My father taught us well. I don’t give a shit about little things because of him. He has self-esteem oozing out of him. He’s 6’4″ so that’s a ton of self-esteem to walk around. That shadow was long reaching as a child. But it was my Mom that fostered and helped our self-esteem grow. I feel like it was her Mother Mission: to make sure that her children were full up on self-esteem. With my Dad’s gene and my mother’s preaching, I think I was destined to be well stocked in the self-esteem department.
As a kid, good self-esteem means you don’t get into tricky situations. You aren’t spending your high school days doing things so the other kids will like you. There’s a certain amount of that engrained in high school, but good self-esteem means you won’t chase after affection endlessly.
Having good self-esteem is different as an adult. To me, it means you don’t give a shit. You’re comfortable with your You-ness. You aren’t chasing people or trying to be a certain type of Woman/Mom/Artist. Learning, but not chasing someone else. You’re too busy being You. You aren’t doing or saying something because that’s what you should say to appear normal and sweet. You aren’t saying Yes to something when you really need to say No. You’ve got your priorities and if someone thinks those are insane, you don’t give a shit. You just keep moving. Or not moving depending…
We all have things that are important to us.
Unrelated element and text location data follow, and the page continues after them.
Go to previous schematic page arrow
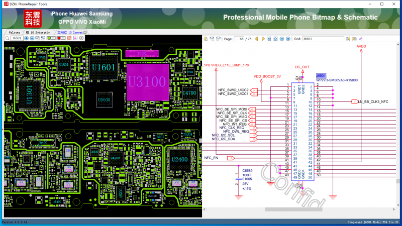This screenshot has height=226, width=402. [x=256, y=39]
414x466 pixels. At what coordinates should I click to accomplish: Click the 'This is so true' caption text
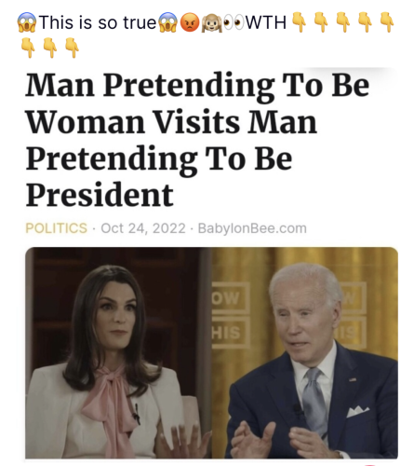98,22
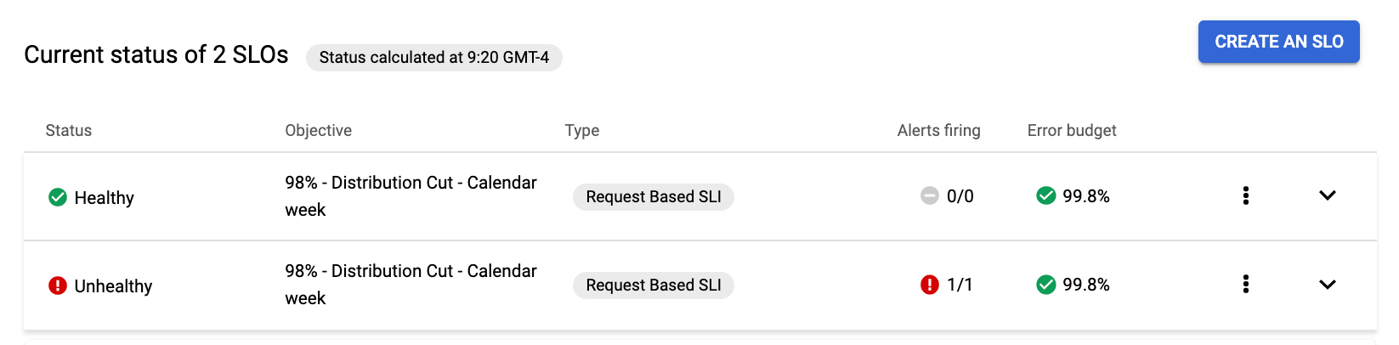Click the red 1/1 alerts firing icon

click(x=930, y=285)
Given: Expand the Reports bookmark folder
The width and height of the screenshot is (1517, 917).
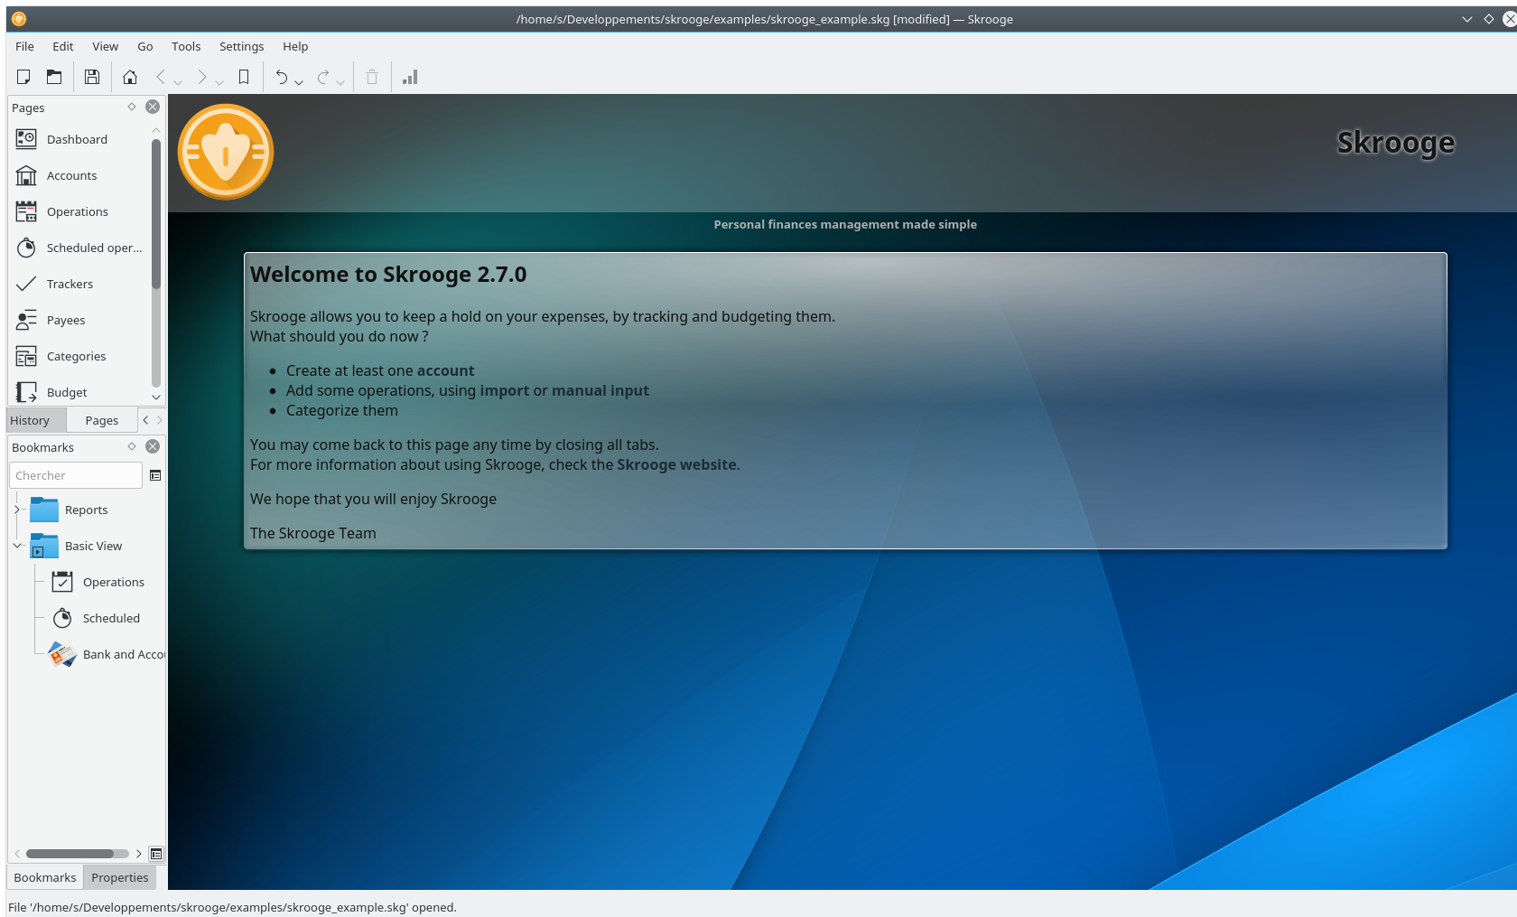Looking at the screenshot, I should (16, 510).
Some lists are very long and others are very short.
Anything that conflicts with my list, I don’t really give a shit about. Anything in that list gets all of my attention and passion. I’m nicer when I’m not trying to please everyone. I think I’m a better wife, mom, and friend when I set boundaries. And I think I’m easier on myself when I screw up. I’m able to move on faster and not stew for days.
Saying, “I don’t give a shit” is really a crass way of saying, I’m comfortable being Me. I think it’s one of the most important things we can teach our children. More important than sports or getting all A’s. I think if I can help my children achieve their own You-ness, I will have 100% succeeded as their mother.
I’m not creating little narcissistic demons. I’m raising children who will be comfortable fighting for what they see is wrong. I’m raising children who won’t play the “Please Like Me” game. I’m raising children who will do what their hearts demands. For now that means I foster their own choices peppered with my own 36 year-old wisdom. In the future it will mean they will make decisions that I know are dumb. And it will mean that I might have to let them stumble. In the future, I might not agree with their opinions, but I want to hear them. Their You-ness isn’t mine and I will have to respect that. In the end, I hope it means I will raise two boys who really give a shit about the important things in life. Because everything else isn’t worth their time.
That’s my Mother Mission.
**I still have way too many opinions on things. I don’t give a shit if that’s bad or judgmental.